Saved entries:
------------

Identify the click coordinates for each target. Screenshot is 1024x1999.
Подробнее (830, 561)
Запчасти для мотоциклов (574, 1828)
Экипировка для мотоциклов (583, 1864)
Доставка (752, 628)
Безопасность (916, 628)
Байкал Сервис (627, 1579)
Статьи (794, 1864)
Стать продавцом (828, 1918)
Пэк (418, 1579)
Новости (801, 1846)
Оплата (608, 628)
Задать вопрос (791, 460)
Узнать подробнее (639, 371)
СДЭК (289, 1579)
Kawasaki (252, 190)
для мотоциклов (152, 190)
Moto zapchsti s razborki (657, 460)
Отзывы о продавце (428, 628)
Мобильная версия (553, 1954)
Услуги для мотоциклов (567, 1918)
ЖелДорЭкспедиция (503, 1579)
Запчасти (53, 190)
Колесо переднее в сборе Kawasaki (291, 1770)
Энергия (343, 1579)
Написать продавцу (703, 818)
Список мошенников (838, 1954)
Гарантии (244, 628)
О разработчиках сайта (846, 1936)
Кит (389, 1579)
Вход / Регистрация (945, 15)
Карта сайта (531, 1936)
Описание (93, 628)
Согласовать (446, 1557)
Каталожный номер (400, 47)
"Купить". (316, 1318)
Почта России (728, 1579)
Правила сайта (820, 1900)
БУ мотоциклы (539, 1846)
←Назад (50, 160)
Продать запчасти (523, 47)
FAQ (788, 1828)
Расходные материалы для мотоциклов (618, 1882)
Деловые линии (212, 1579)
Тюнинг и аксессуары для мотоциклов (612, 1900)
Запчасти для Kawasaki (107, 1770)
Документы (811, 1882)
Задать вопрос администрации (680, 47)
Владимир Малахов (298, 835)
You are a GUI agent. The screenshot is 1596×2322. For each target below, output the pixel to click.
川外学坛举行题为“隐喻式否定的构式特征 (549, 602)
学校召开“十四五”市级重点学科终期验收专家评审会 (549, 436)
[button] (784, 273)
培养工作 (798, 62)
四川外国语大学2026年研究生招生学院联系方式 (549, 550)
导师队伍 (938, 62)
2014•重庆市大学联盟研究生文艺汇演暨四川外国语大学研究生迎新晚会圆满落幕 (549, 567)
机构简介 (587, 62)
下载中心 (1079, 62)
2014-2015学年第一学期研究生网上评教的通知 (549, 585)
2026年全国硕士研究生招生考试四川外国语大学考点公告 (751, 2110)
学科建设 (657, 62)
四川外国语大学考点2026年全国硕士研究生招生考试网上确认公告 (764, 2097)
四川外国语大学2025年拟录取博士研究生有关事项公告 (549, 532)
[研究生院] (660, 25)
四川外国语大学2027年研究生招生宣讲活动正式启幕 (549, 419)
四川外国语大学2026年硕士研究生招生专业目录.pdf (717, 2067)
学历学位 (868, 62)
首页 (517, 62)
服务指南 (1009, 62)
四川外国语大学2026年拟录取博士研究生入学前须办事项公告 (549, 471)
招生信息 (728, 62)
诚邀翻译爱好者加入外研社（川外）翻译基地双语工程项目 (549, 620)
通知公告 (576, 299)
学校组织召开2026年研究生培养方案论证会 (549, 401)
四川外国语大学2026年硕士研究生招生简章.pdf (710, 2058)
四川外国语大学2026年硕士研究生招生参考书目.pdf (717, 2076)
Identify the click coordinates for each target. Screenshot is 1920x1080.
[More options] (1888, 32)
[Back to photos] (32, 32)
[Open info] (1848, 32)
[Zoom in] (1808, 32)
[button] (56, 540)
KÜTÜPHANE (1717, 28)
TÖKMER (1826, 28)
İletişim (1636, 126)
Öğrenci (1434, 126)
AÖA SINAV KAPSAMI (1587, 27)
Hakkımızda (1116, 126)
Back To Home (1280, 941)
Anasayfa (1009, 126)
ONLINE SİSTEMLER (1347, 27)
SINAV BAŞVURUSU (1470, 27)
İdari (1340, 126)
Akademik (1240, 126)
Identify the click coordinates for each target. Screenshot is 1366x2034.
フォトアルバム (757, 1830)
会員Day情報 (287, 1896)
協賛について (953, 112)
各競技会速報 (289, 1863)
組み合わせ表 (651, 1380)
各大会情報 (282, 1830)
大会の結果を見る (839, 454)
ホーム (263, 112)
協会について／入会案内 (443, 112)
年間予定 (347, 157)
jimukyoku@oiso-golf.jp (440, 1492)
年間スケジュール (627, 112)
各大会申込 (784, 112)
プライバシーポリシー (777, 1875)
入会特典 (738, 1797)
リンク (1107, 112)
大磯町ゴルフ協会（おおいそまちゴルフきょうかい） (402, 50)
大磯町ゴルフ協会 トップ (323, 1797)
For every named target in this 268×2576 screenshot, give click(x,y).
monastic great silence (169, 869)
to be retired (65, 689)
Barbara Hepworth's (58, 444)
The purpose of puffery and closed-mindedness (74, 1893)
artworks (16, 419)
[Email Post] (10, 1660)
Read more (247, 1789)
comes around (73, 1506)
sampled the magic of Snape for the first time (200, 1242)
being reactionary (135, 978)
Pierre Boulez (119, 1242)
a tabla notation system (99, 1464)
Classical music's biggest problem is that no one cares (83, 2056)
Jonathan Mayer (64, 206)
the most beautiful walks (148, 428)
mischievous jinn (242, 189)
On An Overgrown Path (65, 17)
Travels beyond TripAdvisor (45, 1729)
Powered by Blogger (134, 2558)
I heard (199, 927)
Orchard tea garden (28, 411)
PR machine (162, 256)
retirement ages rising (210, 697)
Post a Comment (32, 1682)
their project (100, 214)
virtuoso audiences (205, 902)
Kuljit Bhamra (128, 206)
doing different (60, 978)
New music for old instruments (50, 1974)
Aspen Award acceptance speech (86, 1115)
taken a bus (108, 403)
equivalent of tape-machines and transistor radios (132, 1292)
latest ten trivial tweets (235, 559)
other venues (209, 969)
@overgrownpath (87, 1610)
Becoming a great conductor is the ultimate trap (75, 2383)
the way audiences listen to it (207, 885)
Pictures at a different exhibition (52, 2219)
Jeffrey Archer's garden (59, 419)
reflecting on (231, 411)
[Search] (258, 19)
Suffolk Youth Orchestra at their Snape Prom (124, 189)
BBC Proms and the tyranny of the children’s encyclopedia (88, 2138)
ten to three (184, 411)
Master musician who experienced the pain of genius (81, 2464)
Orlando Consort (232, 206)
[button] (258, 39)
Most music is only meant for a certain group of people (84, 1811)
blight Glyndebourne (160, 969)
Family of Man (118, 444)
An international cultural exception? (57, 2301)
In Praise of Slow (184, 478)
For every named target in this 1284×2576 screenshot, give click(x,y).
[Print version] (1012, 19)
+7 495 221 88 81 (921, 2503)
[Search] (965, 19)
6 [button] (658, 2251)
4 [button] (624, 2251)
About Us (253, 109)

------------

REQUIREMENT: Look through the entries above. Copy out every line holding the word "大磯町ゴルフ協会".

SOLUTION:
大磯町ゴルフ協会（おおいそまちゴルフきょうかい） (402, 50)
大磯町ゴルフ協会 トップ (323, 1797)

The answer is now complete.